Son is verbally abusive. Do I give him another chance?

communication
worries
heroin

#1

My grandson is becoming just as verbally abusive as my son because I have finally put my foot down and told my son he can’t live with us any more, am I wrong? My husband was working 2 jobs thinking my sons paychecks were paying his fines, nope right into his veins. My grandson is 7 and doesn’t understand. Should I give him another try since he has been in a long term rehab since September?


#3

In this situation I think the person who matters most is your grandson. If he’s already picking up the habit of being verbally abusive at this young age, its not good for him to be around his dad (assuming your son is his dad). Your grandson deserves the healthiest home environment possible. Also, if your son has a job then he will have to make the choice to continue to use his paychecks for drugs or to put a roof over his head,

Its never easy. These decisions are gut-wrenching. You asked about another chance - have you you given him more than one chance already? What does your gut tell you to do? Keep us posted.


#4

He is still in rehab and I think he is getting out in Jan or Feb. He lost his license, no job, no money, fines and debt that he and his soon to be ex racked up. He also has 2 other kids with his wife. My oldest grandson was from my sons previous relationship that he didn’t know she was pregnant until he was 4 days old.


#6

Hopefully his time in rehab will make a difference. If he can “be nice” and follow your house rules you could give it a try.


#8

“House rules” is a good idea! Maybe you can draw up house rule or ‘covenant’ with your son (when he’s out in Jan/Feb) so that everyone is agreed to being on the same page? I think @AnthonysMom mom is onto something though - what is your gut saying? What is going to be the best possible decision for your grandson(s)?


#11

Having my son living with us nearly destroyed my second marriage and my health. I have been diagnosed with PTSD and put on some heavy duty medications that I am not able to drive. My son will have to continue treatment and since this occurred in Camden County everything is handled in rhe Camden drug court. You can drive him there he will go in 1 door and he goes out another door and wanders down the streets until he gets his fix.


#2

@Kristine thank you for sharing what you’re going through with us. We’re so happy you came to us and want to let you know we are here to help you with anything you need. :slight_smile:

This is a really difficult situation because you want to help your son and his struggle with substance use, but in doing so, other your grandson is becoming upset. In these situations, it feels sometimes like you just can’t win, even though all you’re trying to do is just help.
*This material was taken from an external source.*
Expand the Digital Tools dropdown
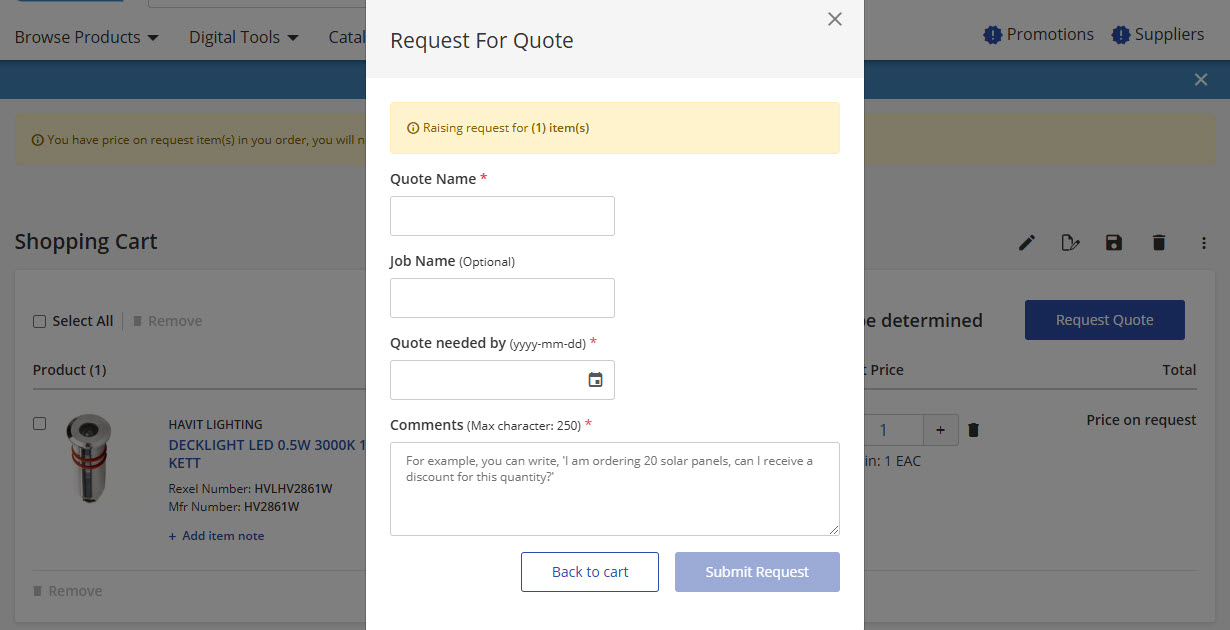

Your grandson is super young. He is probably very confused as to what’s going on, and it’s important that you are honest with him about the situation on a level that’s appropriate for his age without revealing too much information. Have you had a one-on-one conversation with him?

In terms of finding the right help for your son, I’m curious if you have spoken with your son to find out if he feels if the long-term rehab he’s been in has been helping him. Without keeping an open dialogue, it can be easy to separate and become distant, which can reinforce negative addictive behaviors. Although your son’s addiction is not your responsibility, it’s important to remember that in order to achieve anything, that we need to approach this with focus, understanding, and strategy. Remember, the opposite of addiction is connection <3


#7

Your input is extra valuable here @ashleykm3 because of your own experience with your dad’s addiction at a young age. Do you have any suggestions for ways to communicate with a young person about addiction so that it is understood appropriately?


#10

I have only seen him once since rehab and he lies so much and will agree to anything to get out. His son has watched his dad shooting up, arrested, the police empting his pockets of drugs and syringes. Little by little this precious boy is telling us things that is killing me. His mom is in total denial because she likes her “me” time. When I would approach my son about how he and his wife treated him his answer was oh well, his wifes answer to me was I stopped loving him the day the twins were born. My grandson worships the ground his dad walks on and I want to tar and feather him.


#13

@katie You have a good point! It’s really tough to address the concept of addiction or substance use to someone who hasn’t ever had any sort of conceptual or first-hand experience with it. It’s even tougher because we want to protect these younger people from the negative effects substance use can have. However, it’s extremely important to address a family member’s substance use in the right way towards a younger child in the family, as these behaviors can be genetically linked. Dialogue creates awareness, and awareness is the key to prevention. We don’t want our children ultimately suffering from the same thing their older relatives have been suffering from.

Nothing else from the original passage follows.